Starmer Faces Growing Calls to Resign as Labour Revolt Spreads
Zero Signal Staff
Published May 12, 2026 at 12:31 AM ET · 8 days ago
British Prime Minister Keir Starmer is facing mounting pressure from within his own Labour Party to resign following severe losses in recent local and devolved elections, with at least around 70 Labour MPs publicly demanding his departure by May 12.
British Prime Minister Keir Starmer is facing mounting pressure from within his own Labour Party to resign following severe losses in recent local and devolved elections, with at least around 70 Labour MPs publicly demanding his departure by May 12. The New York Times reported on May 11 that the revolt had deepened rapidly, and critics would need 81 signatures on a petition backing a single challenger to trigger a formal leadership election under Labour rules.
The Details
The New York Times reported on May 11 that Starmer was confronting growing calls from Labour MPs to step down after the party suffered stark losses across local and devolved elections. The pressure campaign has accelerated in the days since the results, according to contemporaneous reports from the BBC and ABC News.
According to the BBC, at least around 70 Labour MPs had called for Starmer to resign or set out a timetable for departure by May 12. The exact number has varied across outlets. ITV News reported earlier in the backlash that close to 40 Labour MPs were demanding an exit plan, while later counts from the BBC and The New York Times placed the figure above 70 as the revolt widened.
Under Labour Party rules, critics would need 81 signatures on a petition supporting a single challenger to force a formal leadership election, The New York Times reported. That threshold represents a significant but not insurmountable barrier given the accelerating number of public defections.

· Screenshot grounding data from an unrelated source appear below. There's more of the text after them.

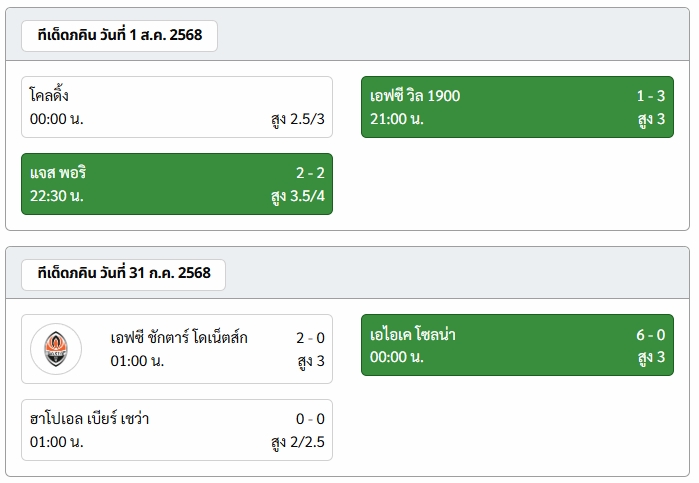The height and width of the screenshot is (483, 699).
Task: Click the 22:30 น. kickoff time
Action: pyautogui.click(x=57, y=196)
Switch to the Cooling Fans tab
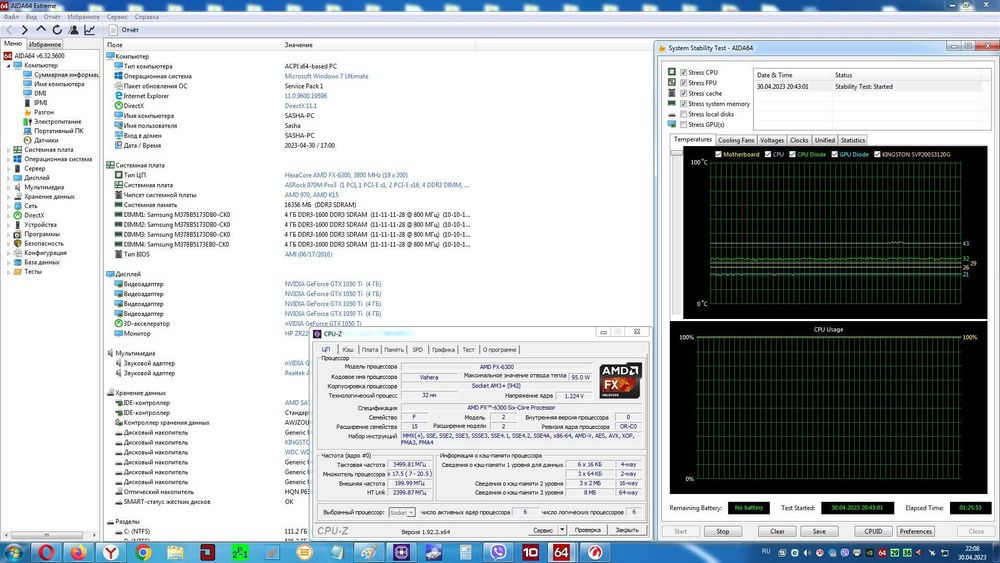The height and width of the screenshot is (563, 1000). tap(735, 140)
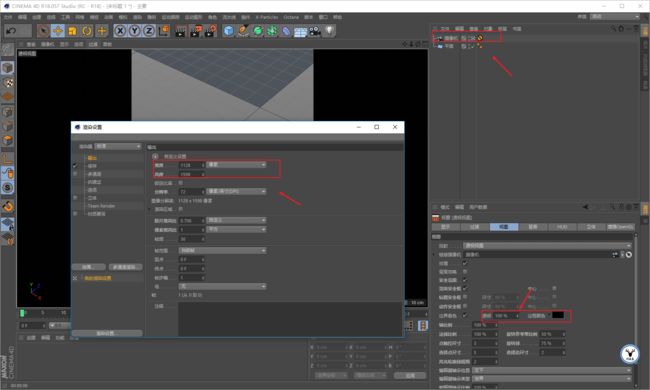Viewport: 650px width, 390px height.
Task: Select Team Render in render settings list
Action: (101, 206)
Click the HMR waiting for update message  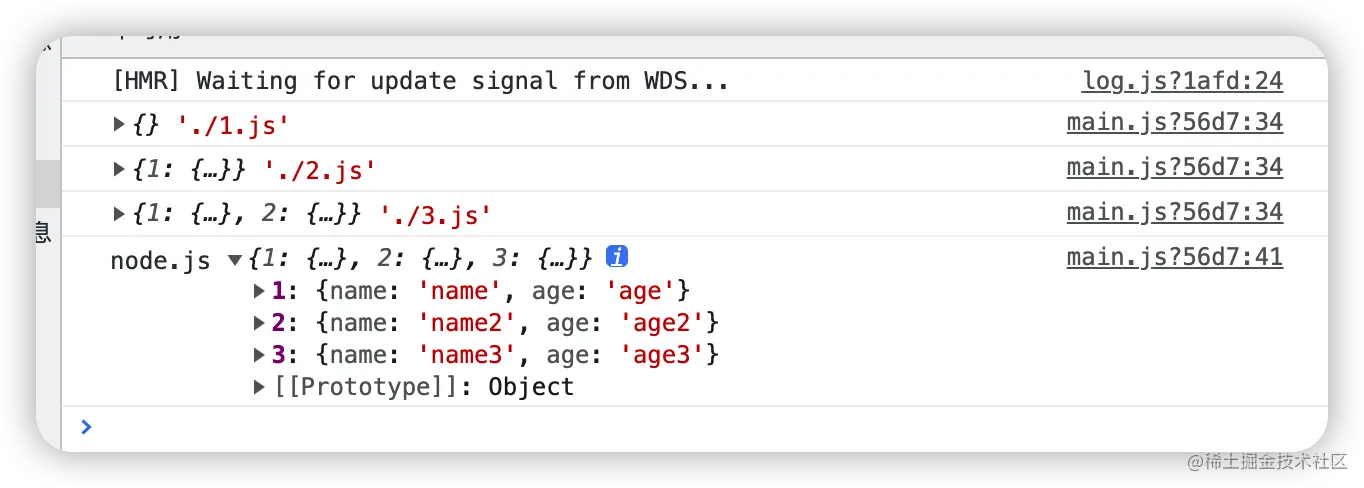click(x=421, y=81)

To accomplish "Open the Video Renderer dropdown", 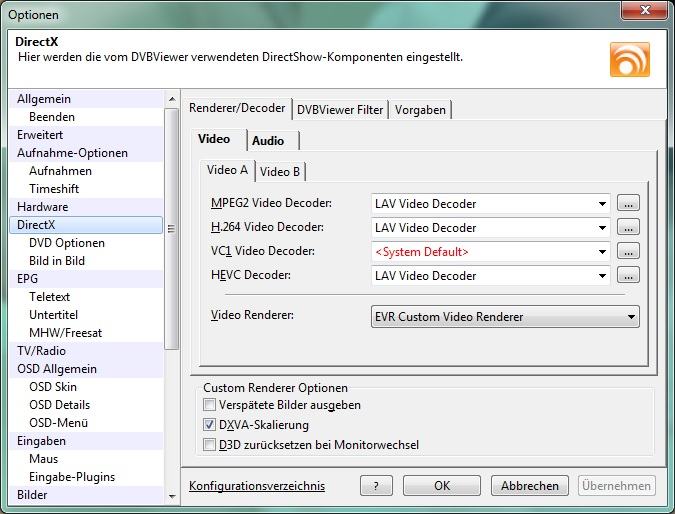I will [505, 317].
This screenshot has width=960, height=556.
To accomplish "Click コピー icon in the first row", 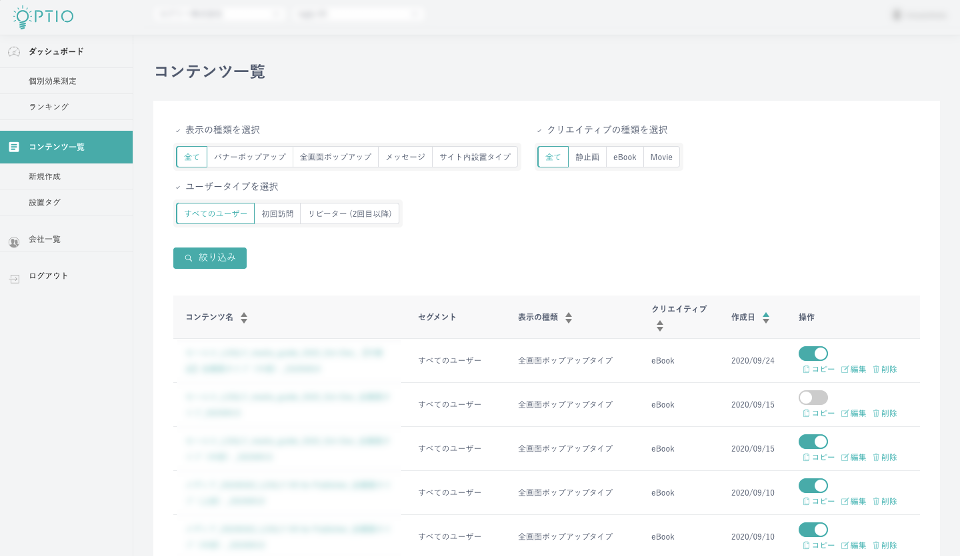I will point(806,369).
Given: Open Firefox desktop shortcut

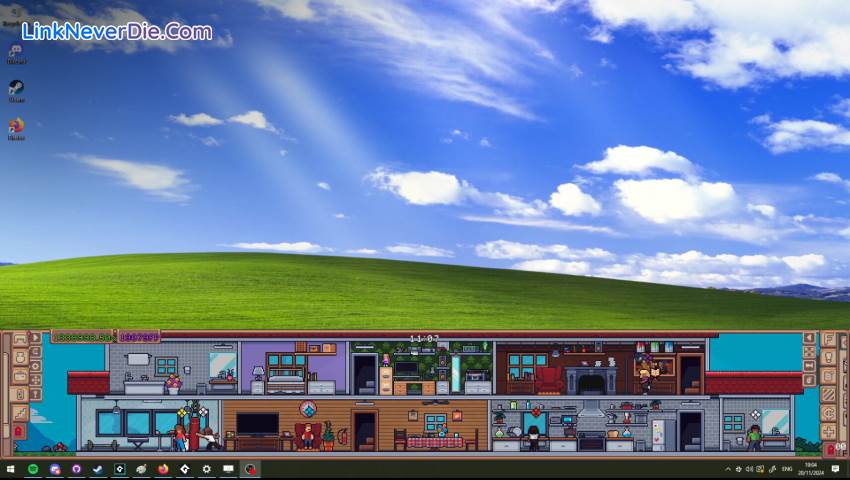Looking at the screenshot, I should click(x=16, y=127).
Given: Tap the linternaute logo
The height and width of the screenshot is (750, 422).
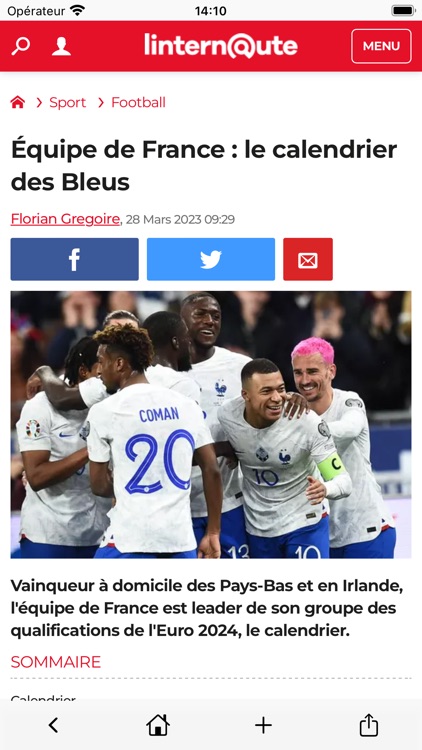Looking at the screenshot, I should (x=221, y=46).
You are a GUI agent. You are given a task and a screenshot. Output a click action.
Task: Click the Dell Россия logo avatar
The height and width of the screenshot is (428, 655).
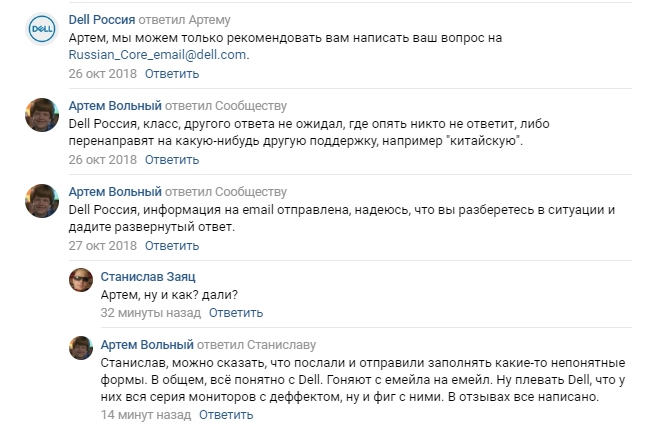pos(41,32)
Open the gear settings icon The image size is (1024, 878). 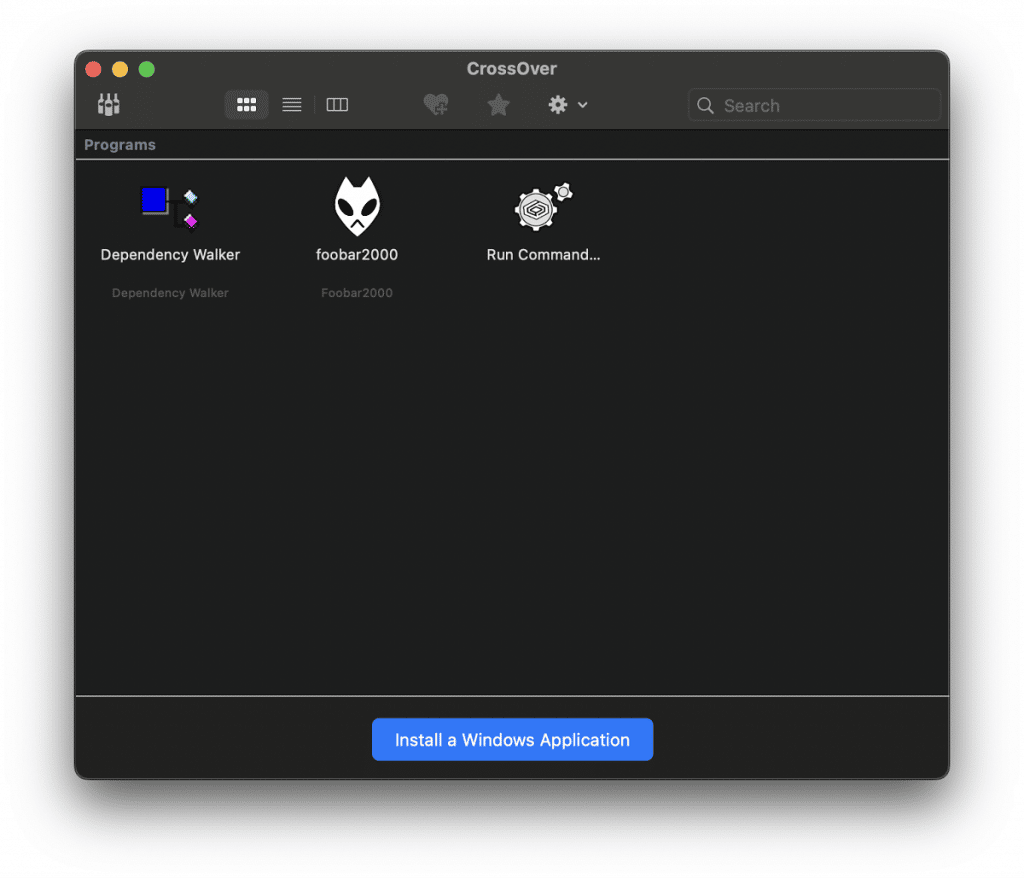pyautogui.click(x=560, y=104)
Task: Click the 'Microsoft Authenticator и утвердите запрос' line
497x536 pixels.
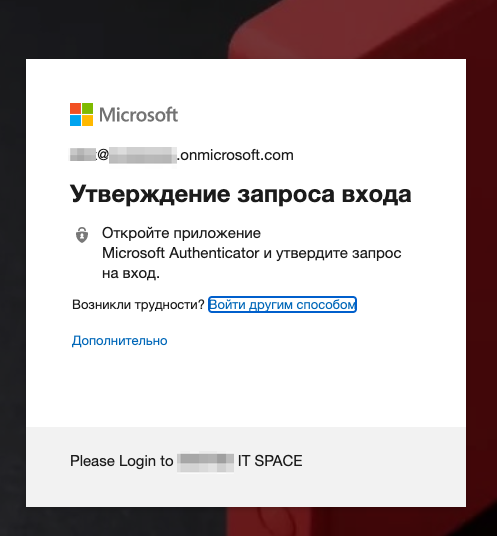Action: point(252,253)
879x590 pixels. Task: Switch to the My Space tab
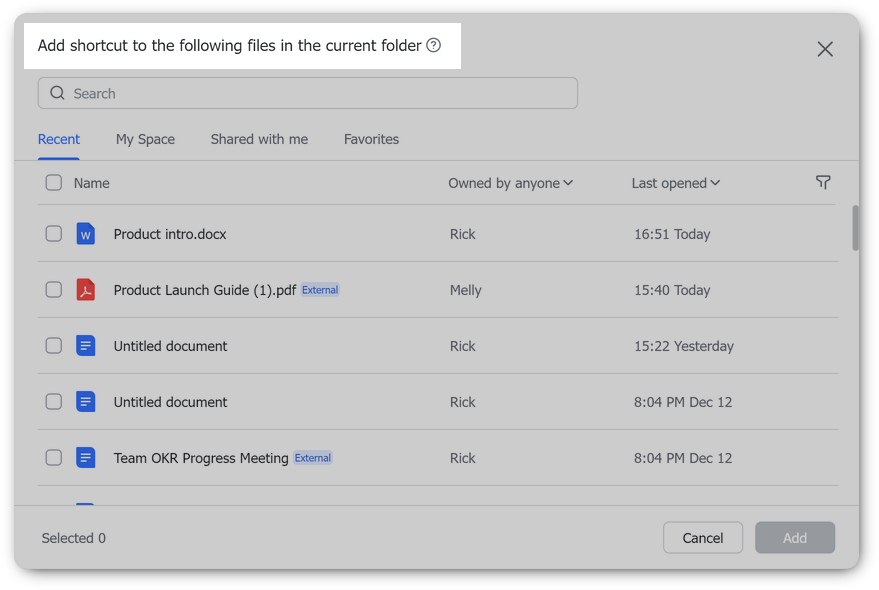coord(145,139)
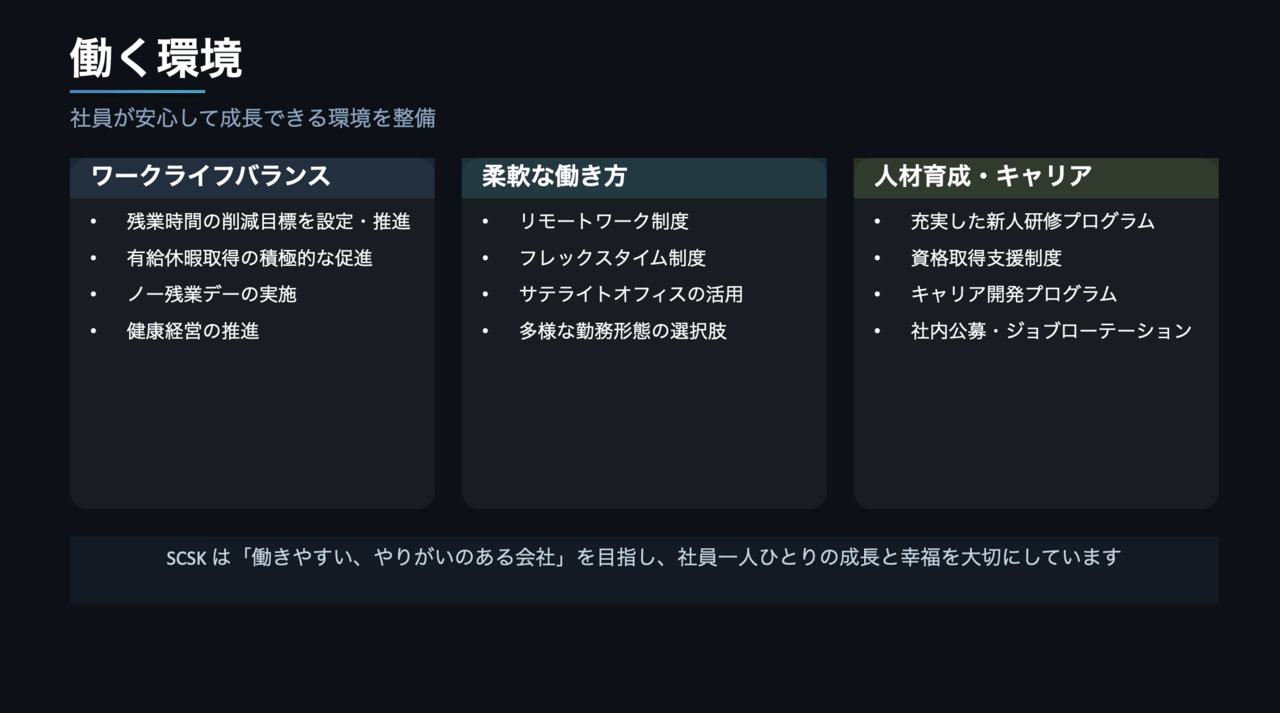Click the SCSK footer message text
The image size is (1280, 713).
pyautogui.click(x=644, y=557)
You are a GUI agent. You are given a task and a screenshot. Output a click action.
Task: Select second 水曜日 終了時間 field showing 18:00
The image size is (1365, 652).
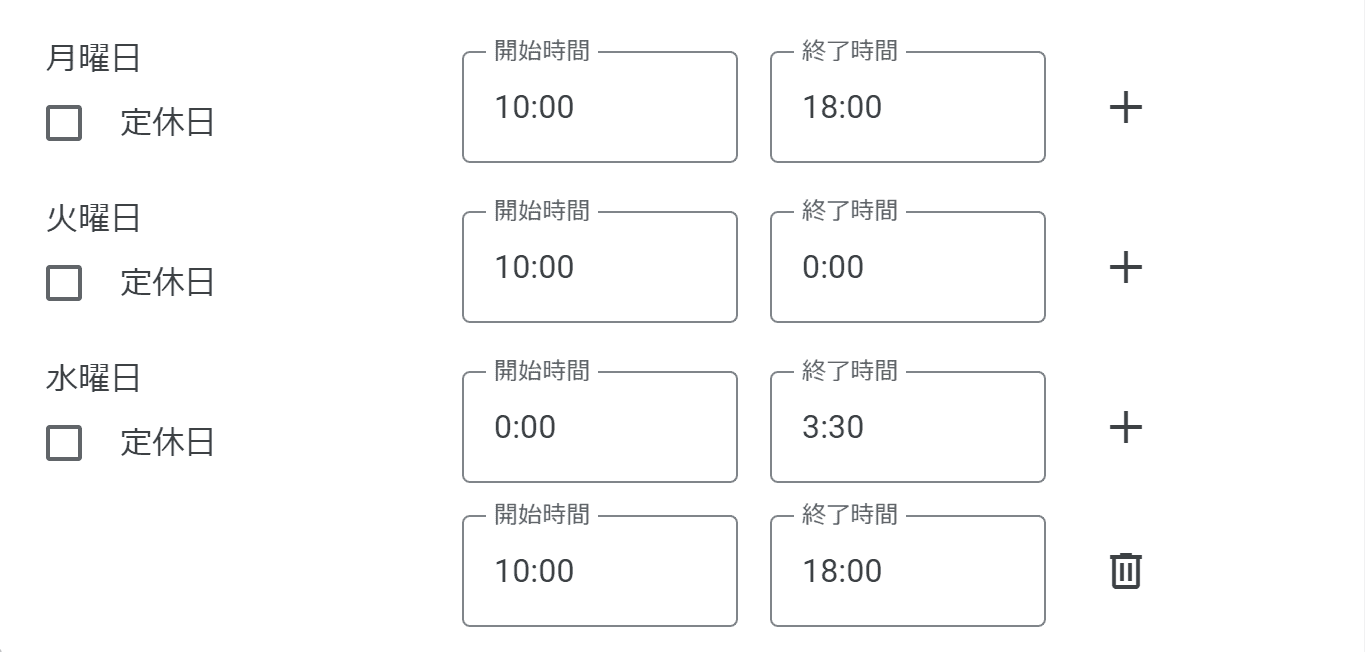coord(908,571)
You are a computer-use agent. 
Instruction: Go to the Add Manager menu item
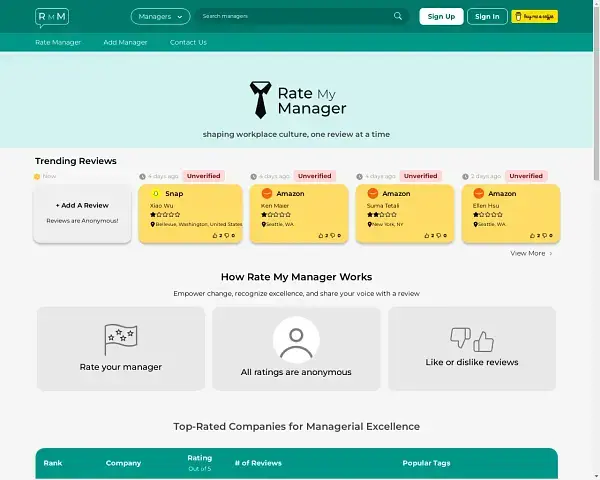(125, 42)

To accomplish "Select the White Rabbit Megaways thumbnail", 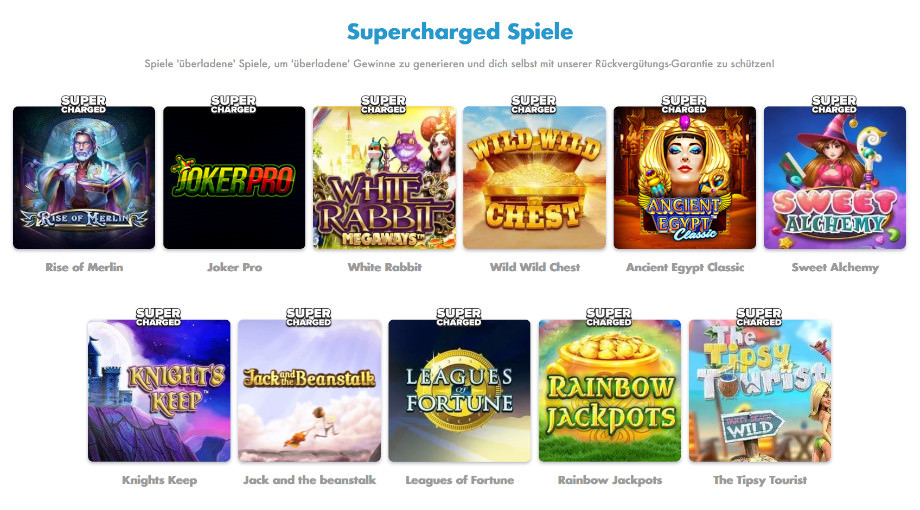I will [x=384, y=177].
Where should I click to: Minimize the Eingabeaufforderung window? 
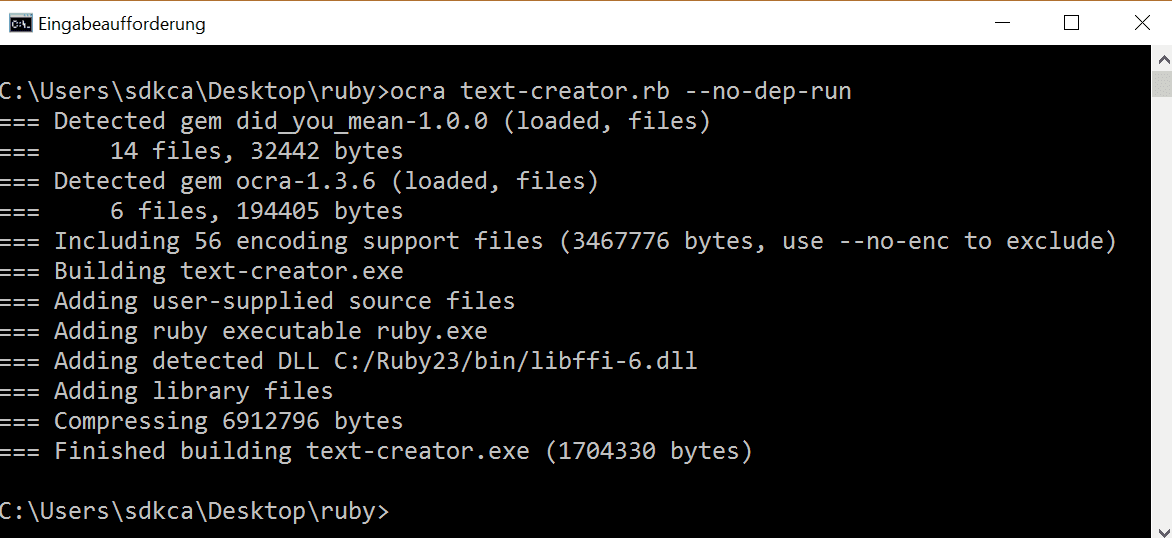(x=1002, y=23)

The New York Times, citing a report from The Times of London, said several ministers were expected to tell Starmer during a cabinet meeting on Tuesday that his political position had become unsustainable and that he should consider a departure timeline. The New York Times noted that officials expected the cabinet meeting to take place on Tuesday, though it cautioned that the specific details of ministerial pressure remained at medium confidence.
Starmer has publicly defended his leadership. In remarks reported by HuffPost UK, he stated, "we cannot win as a weaker version of Reform or the Greens." The comment came as he sought to reassert his authority amid the widening rebellion.
Context
The revolt against Starmer follows Labour losses in local and devolved elections that reshaped the British political landscape. The New York Times reported that Reform UK recorded major gains across Britain in the May elections, posting victories despite winning under 30 percent of the vote in a fragmented multiparty field.
The election results have left Britain in a fractured political moment. The New York Times noted that at least seven parties are now competing meaningfully for votes, a level of fragmentation that complicates majority-building for any single party. Reform UK's surge has drawn voters from both traditional conservative and working-class Labour bases, according to the same report.
The pressure on Starmer marks a sharp reversal for a leader who took office with a parliamentary majority. The election losses have exposed vulnerabilities in Labour's electoral coalition at the local level, while the party's national polling has also come under strain.
What's Next
Starmer was expected to meet with his cabinet on Tuesday amid reports that several ministers would press him to set a departure timeline, according to The New York Times. The outcome of that meeting could determine whether the revolt continues to gather momentum or begins to subside.
If the number of MPs demanding Starmer's resignation approaches or exceeds the 81-signature threshold required to trigger a leadership contest, the party would face a formal challenge process. The New York Times reported that critics are aware of the threshold and are working to consolidate support behind a single challenger to meet it.
The BBC and other outlets continued to track the number of public declarations from Labour MPs throughout May 12, with the count rising steadily as more representatives broke cover to demand Starmer's exit.